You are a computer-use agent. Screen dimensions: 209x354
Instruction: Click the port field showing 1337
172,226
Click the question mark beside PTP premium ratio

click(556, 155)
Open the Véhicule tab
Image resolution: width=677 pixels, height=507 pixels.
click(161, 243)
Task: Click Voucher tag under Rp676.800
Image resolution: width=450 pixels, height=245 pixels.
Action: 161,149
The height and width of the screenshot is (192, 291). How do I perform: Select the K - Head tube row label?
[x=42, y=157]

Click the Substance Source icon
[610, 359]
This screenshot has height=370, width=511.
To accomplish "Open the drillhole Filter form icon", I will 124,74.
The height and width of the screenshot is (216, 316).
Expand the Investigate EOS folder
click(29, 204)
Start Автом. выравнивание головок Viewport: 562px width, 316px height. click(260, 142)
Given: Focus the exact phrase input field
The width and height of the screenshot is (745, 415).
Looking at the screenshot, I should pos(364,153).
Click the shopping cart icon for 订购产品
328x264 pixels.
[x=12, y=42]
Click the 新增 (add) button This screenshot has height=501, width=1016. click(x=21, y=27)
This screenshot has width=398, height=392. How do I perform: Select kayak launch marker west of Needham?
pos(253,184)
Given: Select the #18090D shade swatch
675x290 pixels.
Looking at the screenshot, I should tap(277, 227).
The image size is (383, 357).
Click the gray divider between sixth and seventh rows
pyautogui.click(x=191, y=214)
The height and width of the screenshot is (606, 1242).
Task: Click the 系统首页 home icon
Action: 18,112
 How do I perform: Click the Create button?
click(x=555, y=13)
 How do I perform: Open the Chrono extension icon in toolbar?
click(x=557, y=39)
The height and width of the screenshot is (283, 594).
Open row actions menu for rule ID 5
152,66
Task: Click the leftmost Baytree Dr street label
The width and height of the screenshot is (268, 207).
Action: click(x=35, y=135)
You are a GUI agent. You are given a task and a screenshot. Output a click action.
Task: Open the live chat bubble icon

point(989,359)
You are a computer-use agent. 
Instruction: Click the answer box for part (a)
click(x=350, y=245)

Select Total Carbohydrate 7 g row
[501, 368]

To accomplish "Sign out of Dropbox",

◆ ◆ ◆ ◆ ◆ ◆ ◆

** Assignment **
Exact reproduction of the whole material is the required answer.

** Final answer **
You are a computer-use agent. Screen dimensions: 209x354
Instruction: Click the port field showing 1337
172,226
Click the question mark beside PTP premium ratio

click(556, 155)
Open the Véhicule tab
Image resolution: width=677 pixels, height=507 pixels.
click(161, 243)
Task: Click Voucher tag under Rp676.800
Image resolution: width=450 pixels, height=245 pixels.
Action: 161,149
The height and width of the screenshot is (192, 291). How do I perform: Select the K - Head tube row label?
[x=42, y=157]

Click the Substance Source icon
[610, 359]
This screenshot has height=370, width=511.
To accomplish "Open the drillhole Filter form icon", I will 124,74.
The height and width of the screenshot is (216, 316).
Expand the Investigate EOS folder
click(29, 204)
Start Автом. выравнивание головок Viewport: 562px width, 316px height. click(260, 142)
Given: Focus the exact phrase input field
The width and height of the screenshot is (745, 415).
Looking at the screenshot, I should pos(364,153).
Click the shopping cart icon for 订购产品
328x264 pixels.
[x=12, y=42]
Click the 新增 (add) button This screenshot has height=501, width=1016. click(x=21, y=27)
This screenshot has width=398, height=392. How do I perform: Select kayak launch marker west of Needham?
pos(253,184)
Given: Select the #18090D shade swatch
675x290 pixels.
Looking at the screenshot, I should tap(277, 227).
The image size is (383, 357).
Click the gray divider between sixth and seventh rows
pyautogui.click(x=191, y=214)
The height and width of the screenshot is (606, 1242).
Task: Click the 系统首页 home icon
Action: 18,112
 How do I perform: Click the Create button?
click(x=555, y=13)
 How do I perform: Open the Chrono extension icon in toolbar?
click(x=557, y=39)
The height and width of the screenshot is (283, 594).
Open row actions menu for rule ID 5
152,66
Task: Click the leftmost Baytree Dr street label
The width and height of the screenshot is (268, 207).
Action: click(x=35, y=135)
You are a GUI agent. You are given a task and a screenshot. Output a click action.
Task: Open the live chat bubble icon

point(989,359)
You are a computer-use agent. 
Instruction: Click the answer box for part (a)
click(x=350, y=245)

Select Total Carbohydrate 7 g row
[501, 368]

To accomplish "Sign out of Dropbox",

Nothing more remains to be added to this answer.